A Julia package for describing array layouts and more general fast linear algebra

Build Status codecov

This package implements a trait-based framework for describing array layouts such as column major, row major, etc. that can be dispatched to appropriate BLAS or optimised Julia linear algebra routines. This supports a much wider class of matrix types than Julia's in-built StridedArray. Here is an example:

julia> using ArrayLayouts

julia> A = randn(10_000,10_000); x = randn(10_000); y = similar(x);

julia> V = view(Symmetric(A),:,:)';

julia> @time mul!(y, A, x); # Julia does not recognize that V is symmetric
  0.040255 seconds (4 allocations: 160 bytes)

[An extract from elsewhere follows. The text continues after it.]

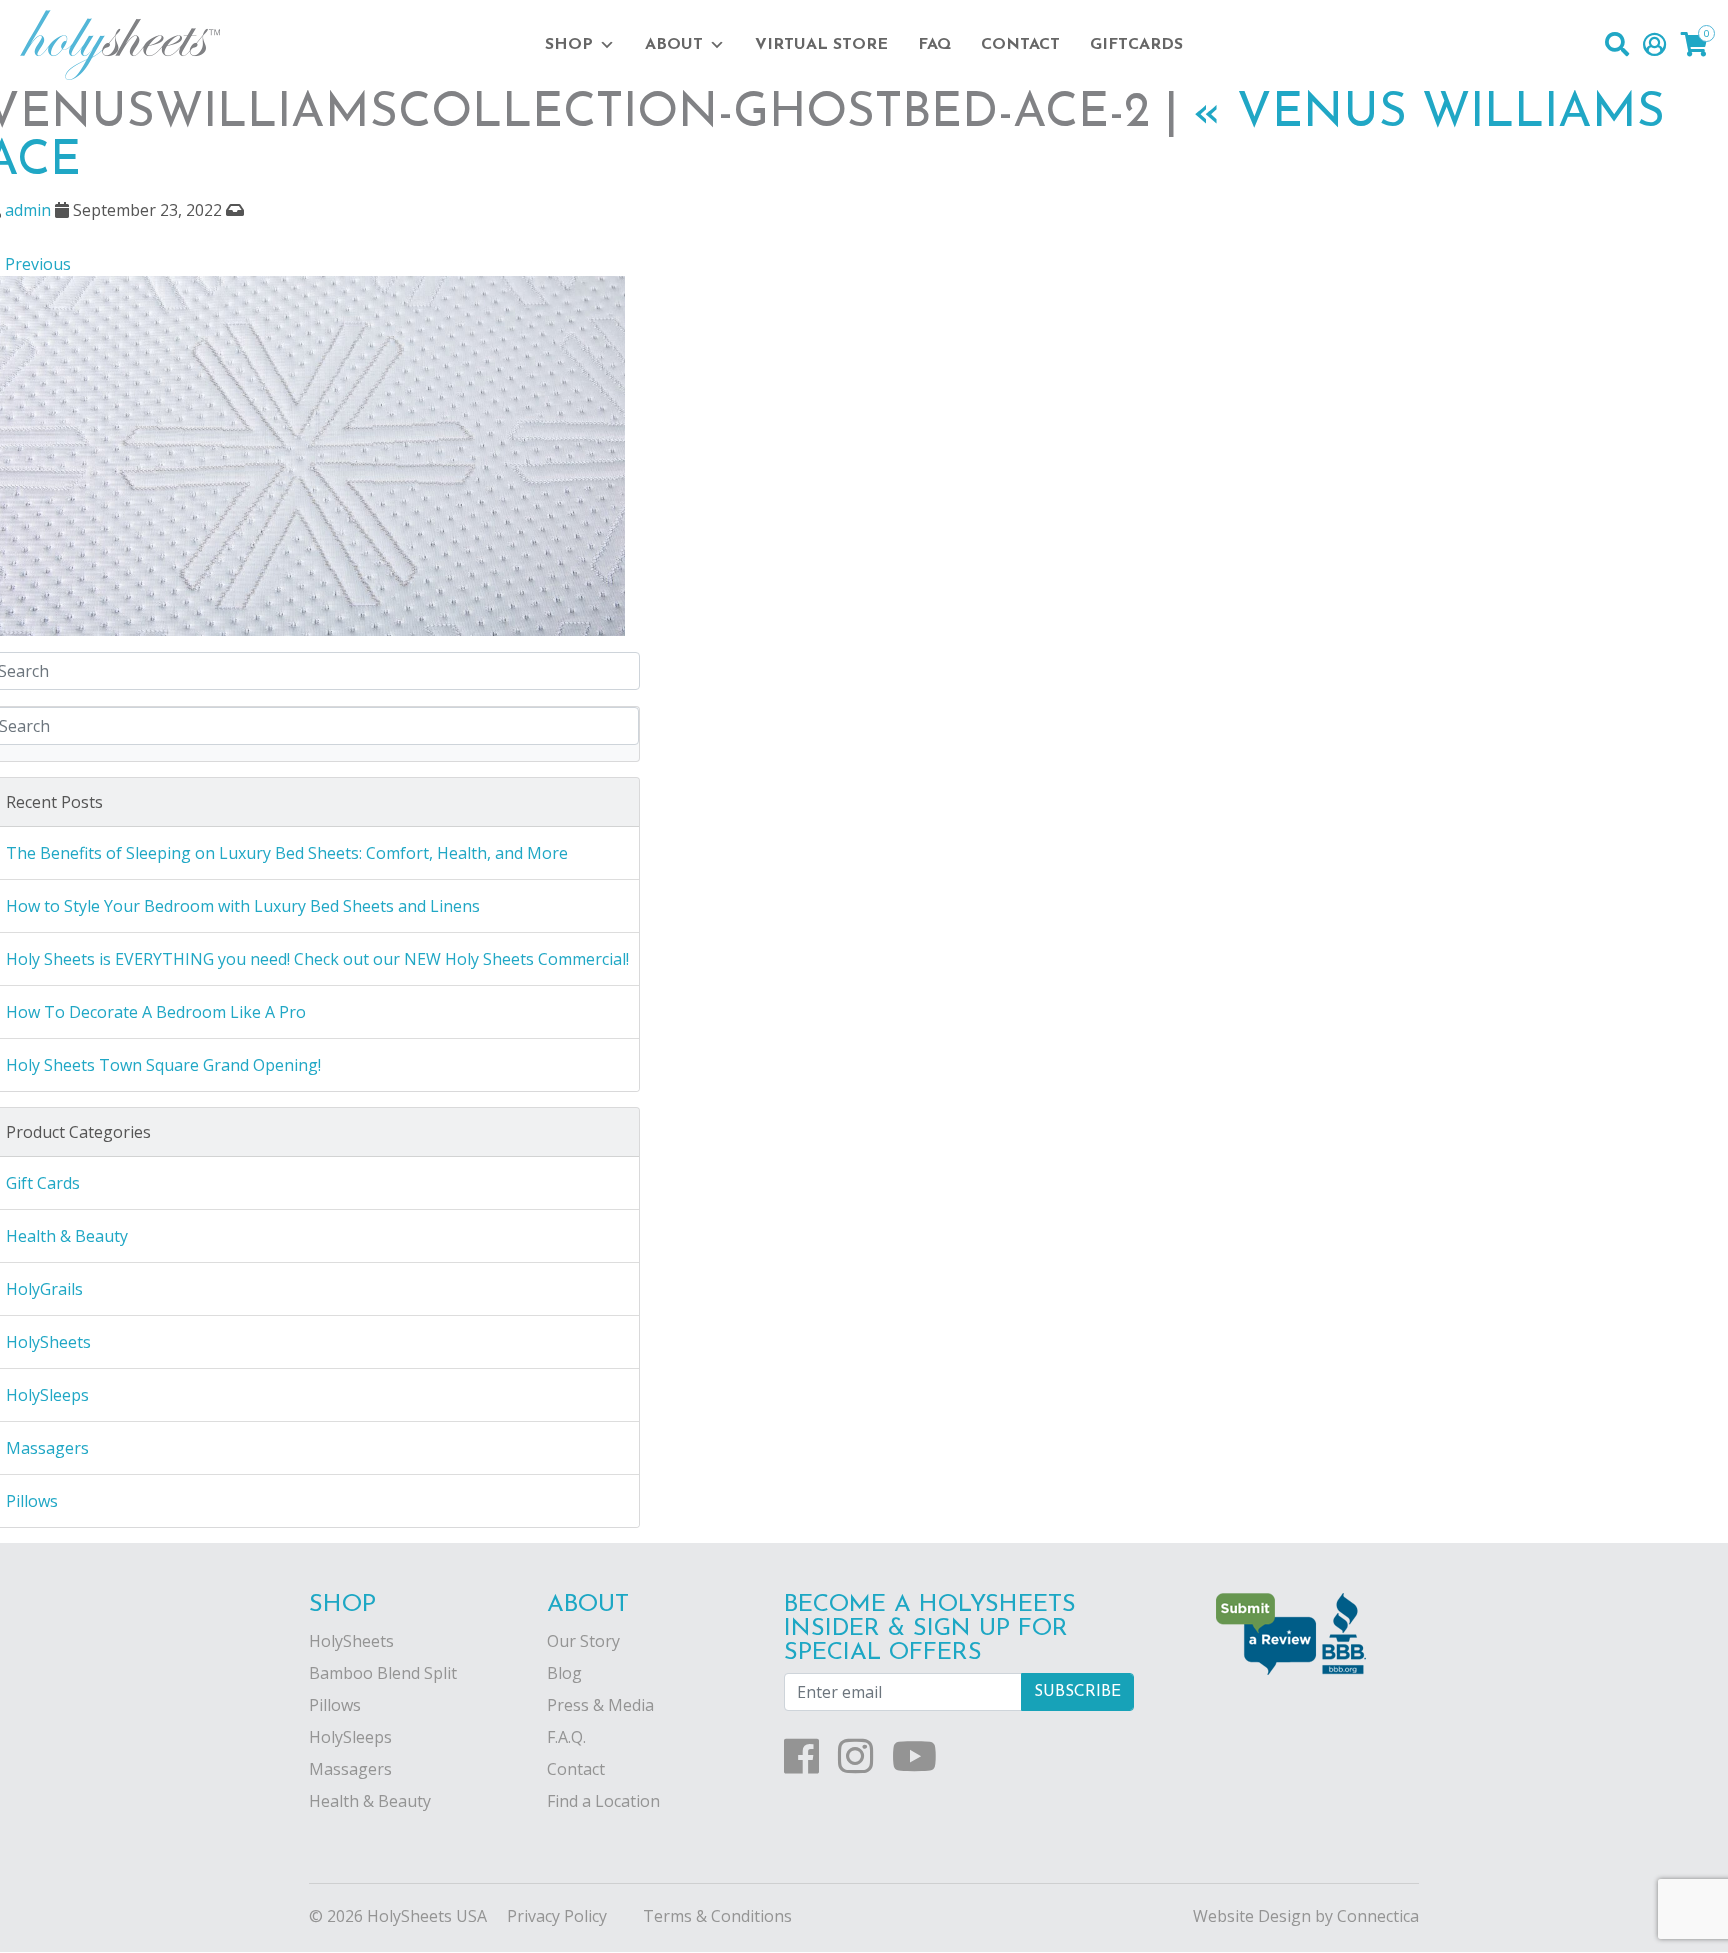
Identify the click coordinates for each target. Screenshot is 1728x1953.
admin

julia> @time muladd!(1.0, V, x, 0.0, y); # ArrayLayouts does and is 3x faster as it calls BLAS
  0.017677 seconds (4 allocations: 160 bytes)

Internal design

The package is based on assigning a MemoryLayout to every array, which is used for dispatch. For example,

julia> MemoryLayout(A) # Each column of A is column major, and columns stored in order
DenseColumnMajor()

julia> MemoryLayout(view(A, 1:3,:))  # Each column of A is column major
ColumnMajor()

julia> MemoryLayout(V) # A symmetric version, whose storage is DenseColumnMajor
SymmetricLayout{DenseColumnMajor}()

This is then used by muladd!(α, A, B, β, C), ArrayLayouts.lmul!(A, B), and ArrayLayouts.rmul!(A, B) to lower to the correct BLAS calls via lazy objects MulAdd(α, A, B, β, C), Lmul(A, B), Rmul(A, B) which are materialized, in analogy to Base.Broadcasted.

Note there is also a higher level function mul(A, B) that materializes via Mul(A, B), which uses the layout of A and B to further reduce to either MulAdd, Lmul, and Rmul.